Lets take the 8bit SNES, connected to a CRT - its the best case, 'thumb to eye' was as low as 2ms (0.002 seconds) and at worse 18ms (PAL) or 14ms (NTSC) for a typical 2D game (VBLANK is 2.5ms).
Connect a SNES to a LCD TV, and you now have the TV's frame buffer in your way, plus the delay to change the LCD image, and if you don't have a 'game mode' on the TV, a multi-field deinterlacer too.
This adds 16~20ms to the delay, at a bare minimum, typically double that, and a good deinterlacer will add upto 40ms, enough to need the TV to buffer and delay the audio so it does not go out of sync.
Ignore the '5ms latency' claims of the manufacturers, they only measure grey to grey, black to white, even on a modern set, is still around 30~40ms.
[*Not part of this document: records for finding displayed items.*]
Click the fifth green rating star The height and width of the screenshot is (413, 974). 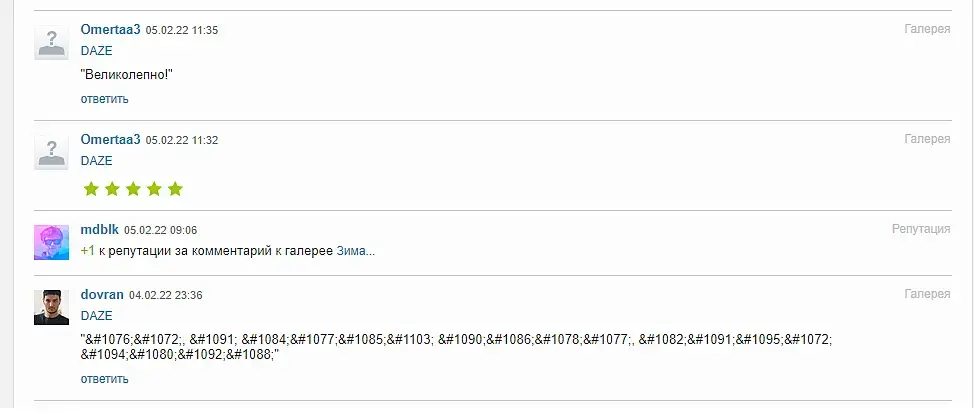(x=175, y=189)
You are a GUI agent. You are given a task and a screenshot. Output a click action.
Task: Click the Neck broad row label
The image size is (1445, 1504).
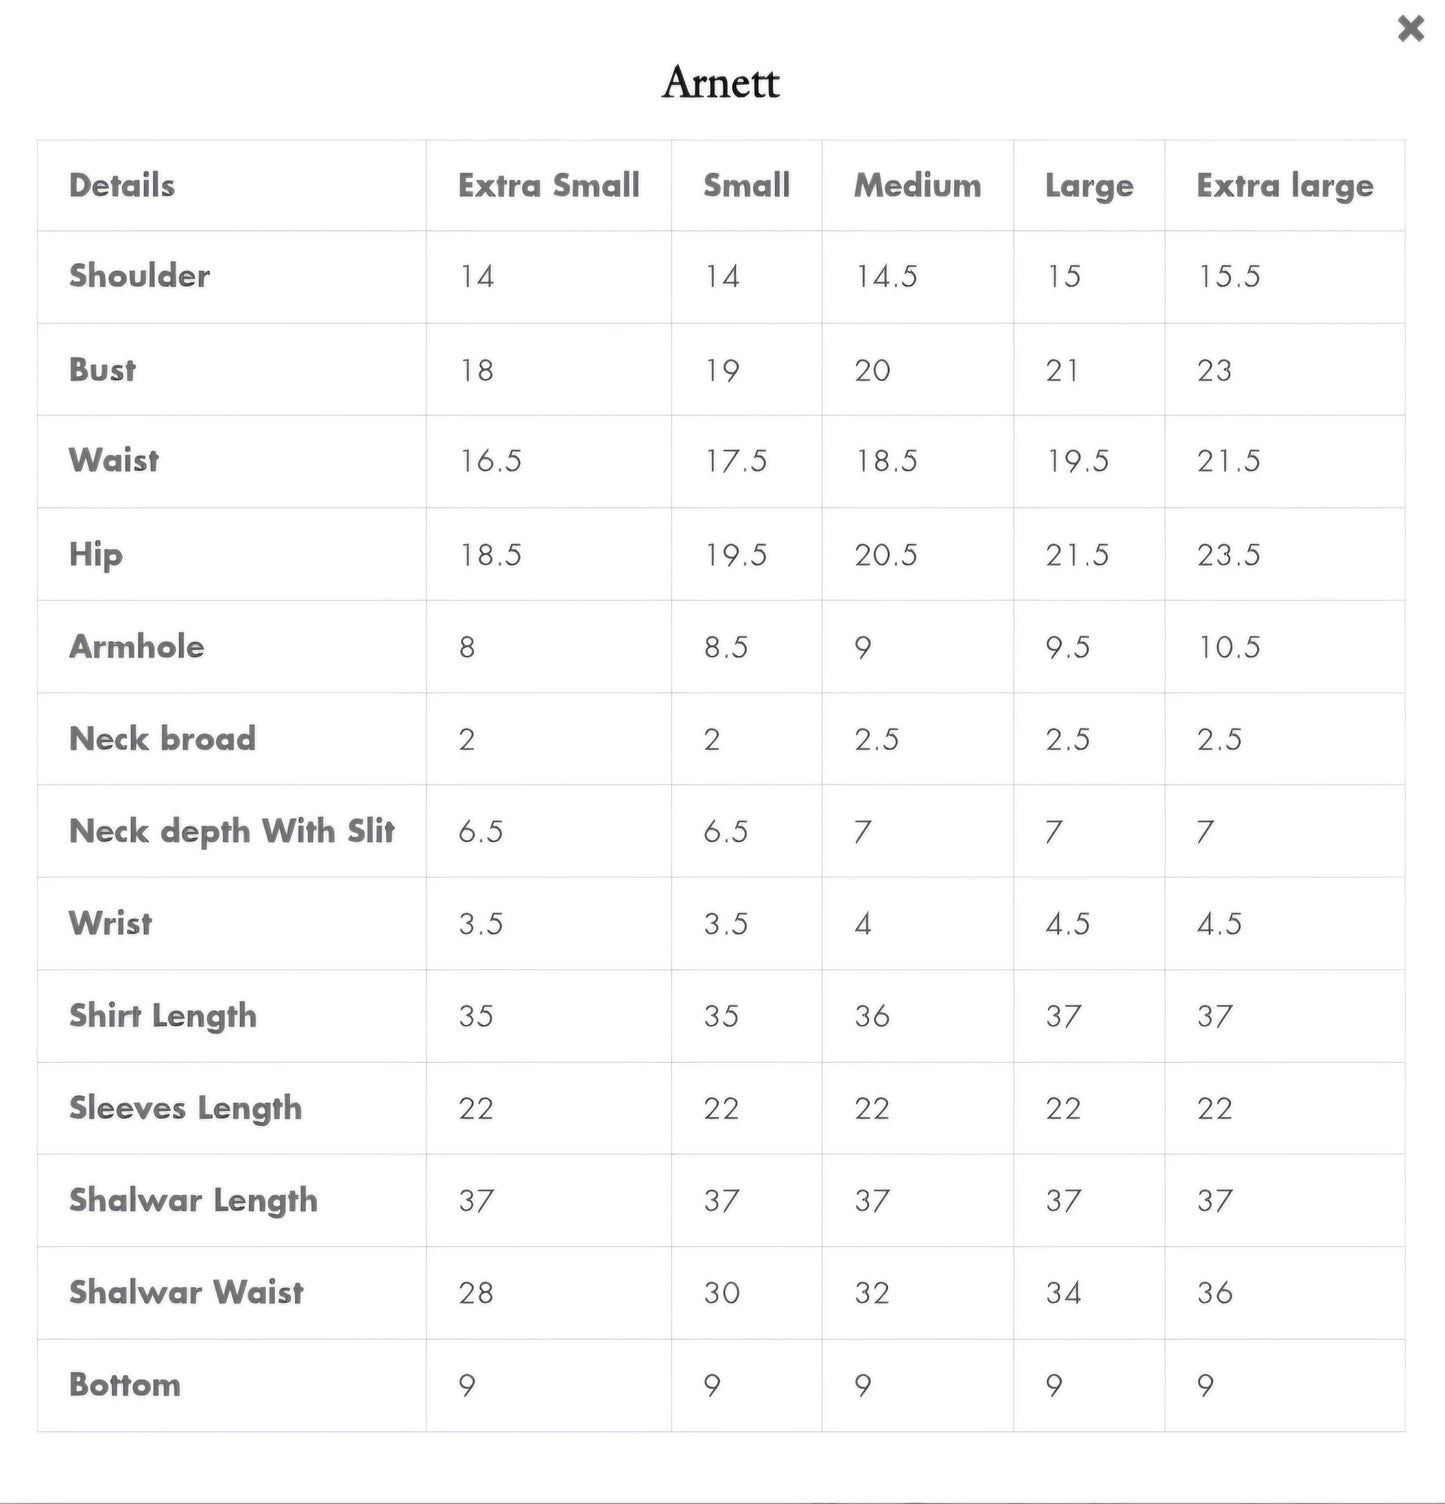click(162, 739)
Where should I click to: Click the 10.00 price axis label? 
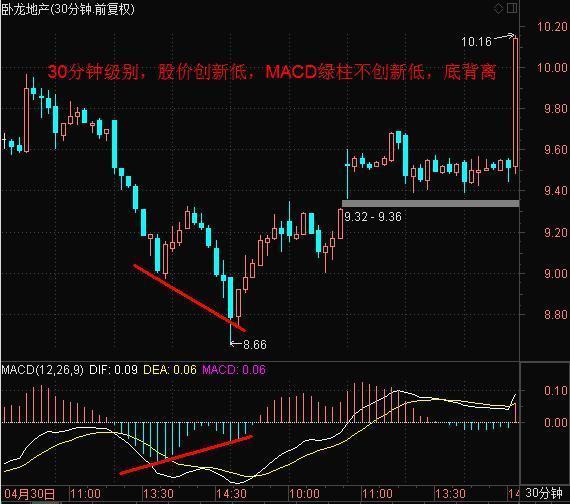click(x=552, y=67)
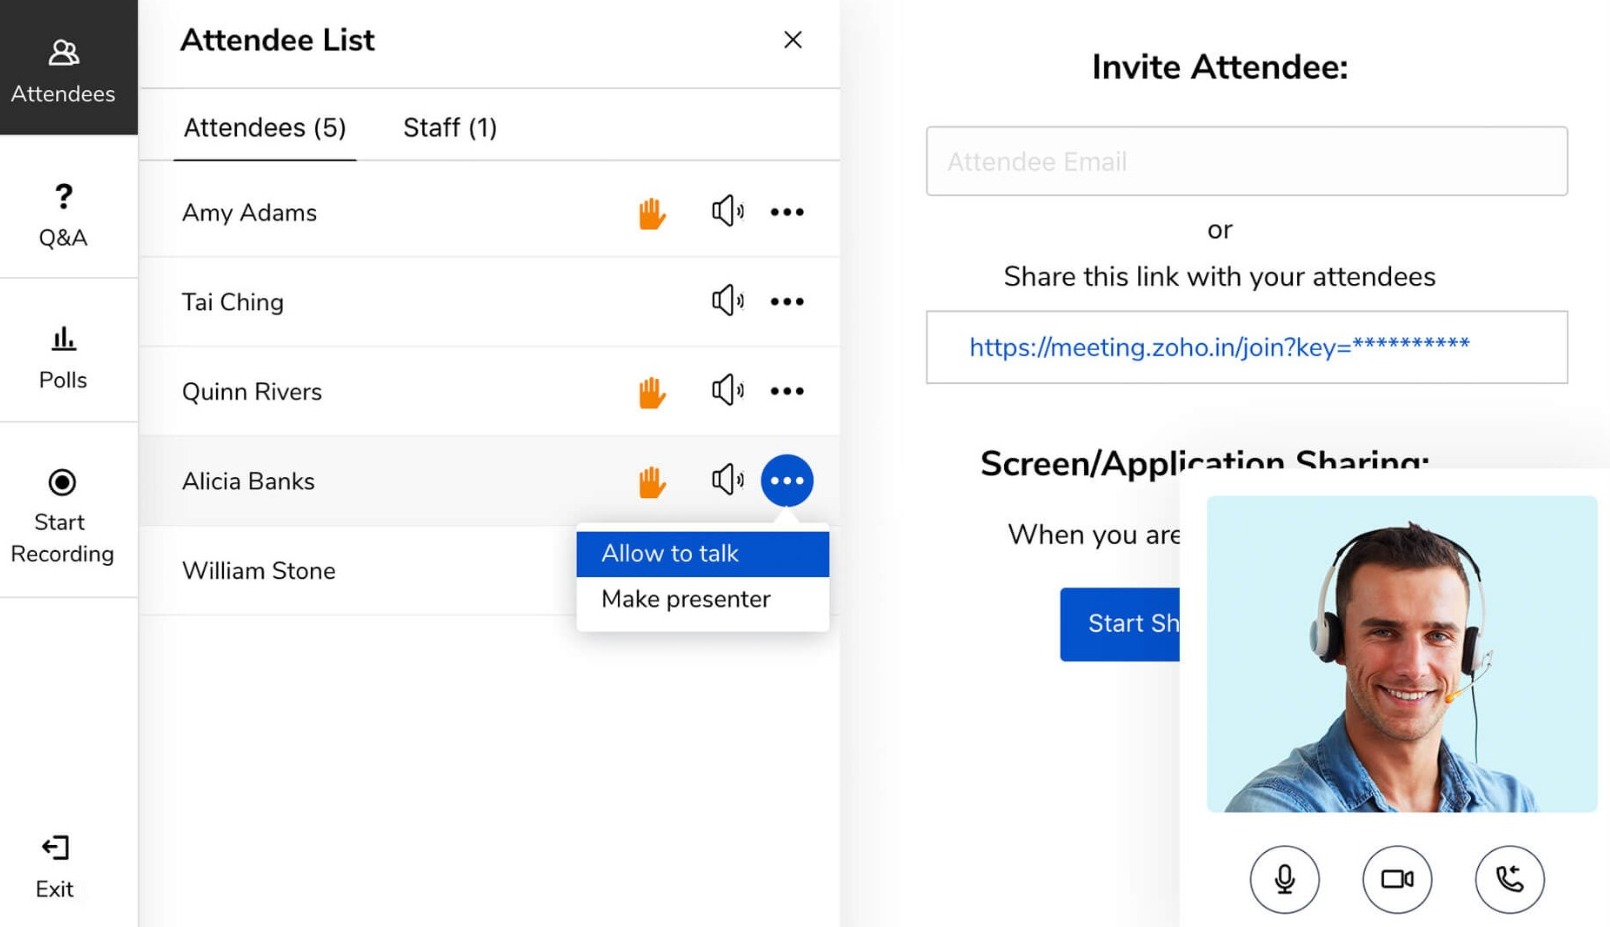
Task: Toggle the camera under video preview
Action: coord(1397,879)
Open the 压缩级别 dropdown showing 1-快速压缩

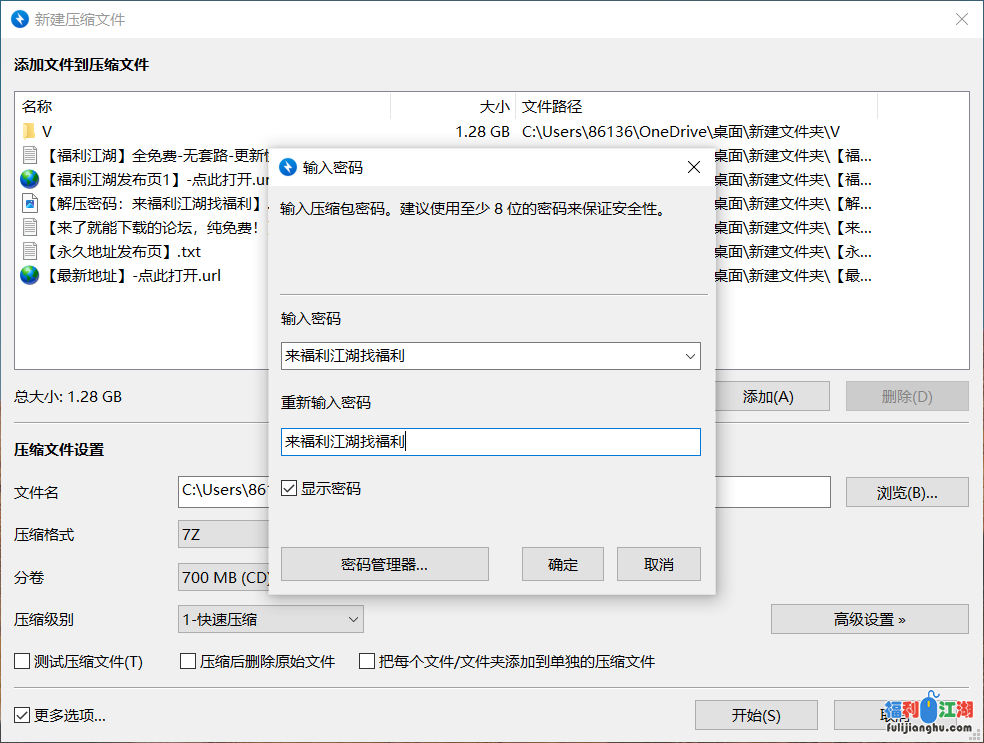click(x=354, y=619)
Now go to 3D, at 30 fps, and due to 3D being renderd to a back buffer, you can add another 30~40ms to the pipe, sometimes another 30~40ms if the game buffers its graphics commands for a frame.
Put it all together, and delays of over a 10th of a second (100ms) are not uncommon in modern video games, on modern display hardware.
So, if you ever wondered why the good old games 'felt' better, IMHO, this is why.
Plasma, and OLED offer the best hope for this, but unless the 'Game Mode' on those TV's emulates the immediate display of the image signal, that was inherent in CRT we will never get back the to twitch gaming of yesteryear.